Album: I Am Not Afraid Of You And I Will Beat Your Ass

Label: Matador

Review date: Aug. 30, 2006


When you pop Yo La Tengo’s 12th full-length into iTunes, Gracenote calls it “Children’s Music." And because the record’s been christened with the gleefully juvenile title I Am Not Afraid Of You And I Will Beat Your Ass, it seems necessary to take this categorization seriously. I Am Not Afraid Of You does, after all, include songs called “Beanbag Chair” and “Mr. Tough." And before you even get to those, the record opens with a nervous giggle, one of those elegantly simple James McNew bass hooks, some guitar fuzz worthy of the Feelies' “Slipping (Into Something)," and Ira Kaplan alliterating his encouragement from poolside (“Slide, slide, slide, down the waterslide”). By the record’s end – a 12-minute blue line swinger called “The Story of Yo La Tengo” – Kaplan is even singing about tearing the playhouse down.

Data section:
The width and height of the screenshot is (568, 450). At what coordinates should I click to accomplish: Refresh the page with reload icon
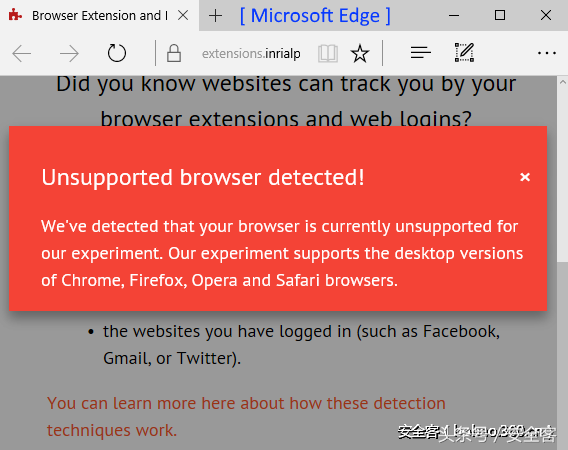coord(117,53)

What you will do:
1. Copy the passage of the Yo La Tengo review between "Label: Matador" and "the playhouse down.", inclusive.
2. Write the next part of the Yo La Tengo album review, starting after its last sentence.
The listing was taken from a separate source.

Answer set:
1.
Label: Matador

Review date: Aug. 30, 2006


When you pop Yo La Tengo’s 12th full-length into iTunes, Gracenote calls it “Children’s Music." And because the record’s been christened with the gleefully juvenile title I Am Not Afraid Of You And I Will Beat Your Ass, it seems necessary to take this categorization seriously. I Am Not Afraid Of You does, after all, include songs called “Beanbag Chair” and “Mr. Tough." And before you even get to those, the record opens with a nervous giggle, one of those elegantly simple James McNew bass hooks, some guitar fuzz worthy of the Feelies' “Slipping (Into Something)," and Ira Kaplan alliterating his encouragement from poolside (“Slide, slide, slide, down the waterslide”). By the record’s end – a 12-minute blue line swinger called “The Story of Yo La Tengo” – Kaplan is even singing about tearing the playhouse down.

2.
Waterslides? Beanbag chairs? Playhouses? Ass-beatings? This is the band that, as recently as 2000, suggested a graceful roadmap for growing old. Night fell on Hoboken. Tears were in their eyes. “Cherry Chapstick," a flimsy and unsatisfying throwback to ringing, amped up gems like “The Evil That Men Do," assured us that it wasn’t worth trying to keep the past alive. Better just to revisit it “Last Days of Disco” style, through the flattering haze of memory, evoked by brushed snares, dewy melodies, and ephemeral wisps of reverb. Hell, Summer Sun, with its hushed jazz ambience and crow-footed Beach Boys nods, practically wore socks and sandals to the beach.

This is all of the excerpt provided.